RCEP countries open to easing investment rules, agree to ease ISDS clauses
Business Standard | 10 September 2018
RCEP countries open to easing investment rules, agree to ease ISDS clauses
by Subhayan Chakraborty
Despite treading diametrically opposite paths on tariffs and market access, India and China, along with other nations, have hit it off on talks regarding investment norms in the proposed Regional Comprehensive Economic Partnership (RCEP) pact.
In a bid to fast-track the deal, most nations have agreed to ease the investor-state-dispute settlement (ISDS) clauses.
These refer to a broad range of legal and policy norms regulating the process by which an investing private entity from another nation may seek legal recourse in the event of a dispute with the state.
The RCEP is a proposed pact between 10 Asean economies and six other nations (New Zealand, Australia, China, India, Japan and South Korea). So far, 23 rounds of talks have concluded, apart from six minister-level meets.
“We are reducing the application of ISDS in the investment chapter. India is cautious with regard to any measure that allows the aggrieved party to approach an international tribunal of law due to bad experiences earlier,” a senior official said. Back in 2012, international investors in telecom companies, whose operational permits were cancelled by the Supreme Court in the wake of the 2G scam, had approached an international tribunal and sued the government for damages. While India avoided paying significant amount of the charges, the episode had dented the country’s reputation as an investment destination.

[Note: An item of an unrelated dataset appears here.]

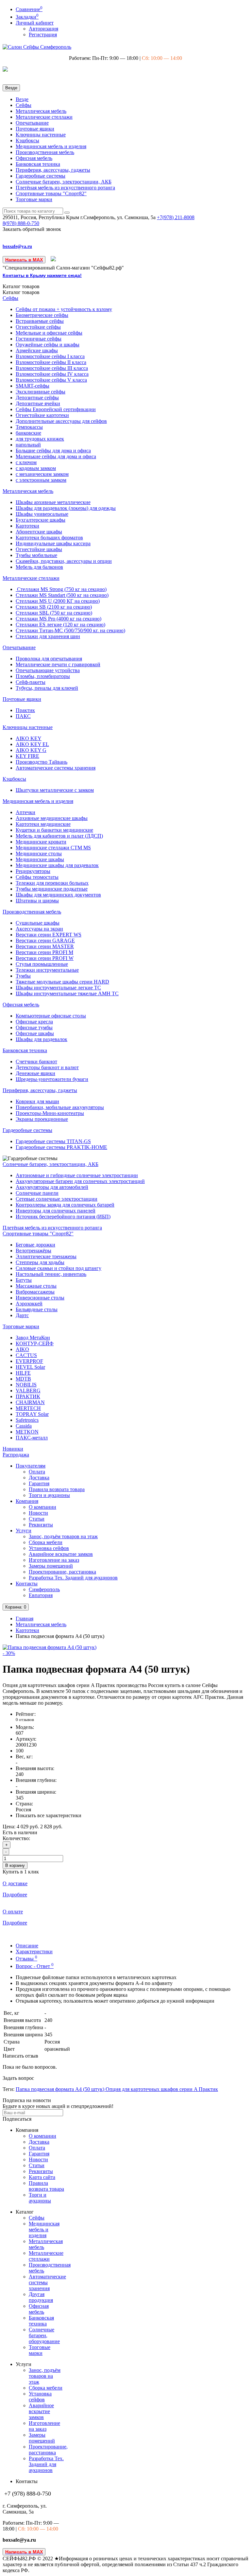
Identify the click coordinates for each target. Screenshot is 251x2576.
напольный (28, 444)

Harnessing investments from the Asia-Pacific region had always been a target for India in the RCEP talks.
In the last ministerial-level meet in Singapore, held in August-end, it was decided to not have ISDS applied on a ‘most favoured nation’ basis, the official said.
This would mean that investment norms decided by India with one RCEP member nation may differ significantly from its agreement on investment with another.
India also secured a commitment that ISDS will also not be valid on ‘prohibition of performance requirements’, that deals with technology transfer and royalty payments, sources said.
If the trade pact takes shape, India may be staring at a major influx of foreign direct investment (FDI) as the grouping includes the second and third-largest global investors – Singapore and Japan – apart from South Korea. The government is also open to the possibility of major inflows of funds from China.
Model bilateral investment treaty not the end
However, the RCEP talks on investment may not go hand in hand with India’s model bilateral investment treaty (BIT) as it only represents a ‘skeleton structure’ and can accommodate changes, the official said.
From 2016, the Centre had terminated every BIT it had entered into earlier with various countries. New Delhi now maintains that all future investment pacts will be negotiated under the framework of the model BIT issued by the government in 2015.
But most of those negotiations are not time-bound, and global investors – many of them from major investing nations such as the European Union (EU) – have complained of a legal vacuum. The ISDS continues to be the main stumbling block in any discussion.
“The EU’s prime concern with the BIT is with the clause stipulating that if an investor-state dispute arises, a foreign investor can only seek the option of international arbitration when all domestic legal routes have been exhausted. While India feels this is required to keep a control on litigation and reduce the chances of extremely high penalties from international tribunals, the EU calls the Indian legal system slow and corrupt,” a senior Delhi-based trade expert said.
For India, RCEP presents a platform to give a boost to its strategic and economic status in the Asia-Pacific region. Expected to be the largest regional trading bloc in the world, accounting for nearly 45 per cent of the global population and with combined gross domestic product of $21.3 trillion, it may bring the biggest economies of the region into a trading arrangement for the first time.